İnsanlık, şu dünyada var olduğundan beri kendine yararlı sadece iki şey geliştirmiş ve hayatını ve dolayısıyla tüm kaderini bu iki şeye teslim etmiştir: bilim ve sanat. Öyle ki, insanlık destanının insanın kendisinden sonraki en önemli rolleri paylaşan ana karakterleridir bilim ve sanat. Bugüne kadar yaşanmış bütün olayların en önemli, bir o kadar da arka planda kalmış nedenleridir; hani her olayın arkasında aranan felsefi nedenlerden. Peki ya neden, hiç düşündünüz mü? Neden koskoca insanlık soyut, tabii ki somut etkileri olan, iki kavram etrafında dönüp dursun ki?
Cevap öyle ulaşılması zor bir yerde değil, insanın ta kendisinde saklı. Bildiğiniz gibi insanın beyni iki ana kısımdan oluşur. Bunlar sağ ve sol beyin olarak adlandırılırlar. Sağ beyin daha çok mecaz kavramları anlamlandırmaya çalışır, gerçek üstü hayaller kurar, yaratıcılığını konuşturur yani temelde sanatla ilgilenir. Sol beyin ise tam tersine analitik düşünme becerisini kullanmaya çabalar, sorunları analiz edip mantık çerçevesinde değerlendirir yani bilimin gereksinimlerini karşılar. Bizi diğer tüm canlılardan ayıran ve bizi üstün kılan düşünme işlemini gerçekleştirdiğimiz, belki de en önemli organımızda bile bilim ve sanat kendini gösteriyorken hayatımızı şekillendirdiklerini inkar etmek, var olanı yok saymak olurdu.
Artık neden bilim ve sanatın o kadar önemli olduğunu biliyoruz, çünkü onlar bizim doğamız. Peki, onları toplumlar için bu kadar önemli ve hayati yapan ne? İnsanın kendisi için ne önemli yapıyorsa toplumlar için de o önemli yapıyor: hayatta kalma. Tarih boyunca hep yeni yeşeren filizler gibi ortaya çıkan yeni toplumlar vardır, yavaşça büyürler ve hayatta kalmaya çalışırlar. Doğanın kanunudur bu değişemez, güçlü olan yaşar eninde sonunda. Yapılan savaşlar, politika, ticaret hepsi de hayatta kalmaya çalışan toplumların feryatlarıdır. Dünyada kendilerine bir yer,
kalıcı olanından, edinmeye çalışırlar çünkü toplum olarak yaşamak bunu gerektirir, kendinden sonraki nesilleri ve ondan sonrakileri düşünmek gerekir. İşte onca çabanın altında bu basit içgüdü yatar. Diğerlerinden daha güçlü olmak için de diğerlerine üstünlük kurmaları gerekir. Bunun için ise türlü türlü yollar keşfetmiştir insanoğlu, şiddet kullanarak boyunduruğu altına alır istediği toplumu ya da onları zekasıyla yenmeye çalışır. Fakat her zaman bilimde ve sanatta ilerlemiş toplumlar en baskın ve güçlü toplumlardır.

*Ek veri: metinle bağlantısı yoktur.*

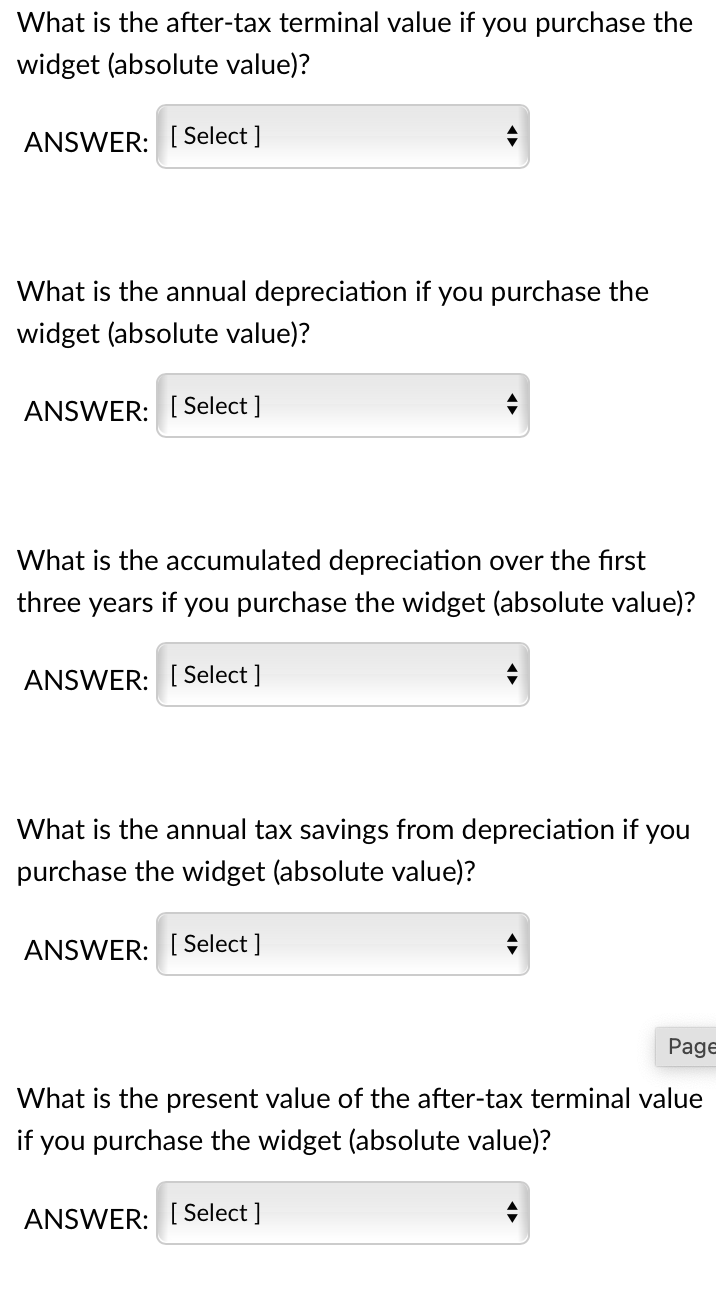Click the arrow icon on the accumulated depreciation selector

Bilgi gizli bir silahtır bu amansız savaşta. Bilime dayanıp onu ilerleten toplumlar bu sırra ulaşırlar ve onu kullanırlar. Lakin bu yeterli değildir çünkü en başta da bahsettiğim gibi bilimin olduğu yerde sanat da vardır, aynı beynimiz gibi. Sanatta da gelişince artık bu toplumlar, kendini iyi ifade edebilen, ikna kabiliyeti yüksek, mantıklı düşünebilen bireyler yetiştirir. En sonunda bu bireyler dünyaya dolayısıyla diğer toplumlara yön verir, istediği yapar ve yaptırır ve hatta kötü bir şey yapsalar bile bunu iyi bir şey olarak gösterebilirler nitekim dünya artık onların ellerindedir.
Sonuç olarak bilim ve sanatı benimsemiş ve temel almış olan toplumlar bilgelik basamaklarında hızla yükselirken diğer toplumlara da onları uzaktan izlemek ve boyunlarına geçmiş tasmaların emirlerine uymaları düşer.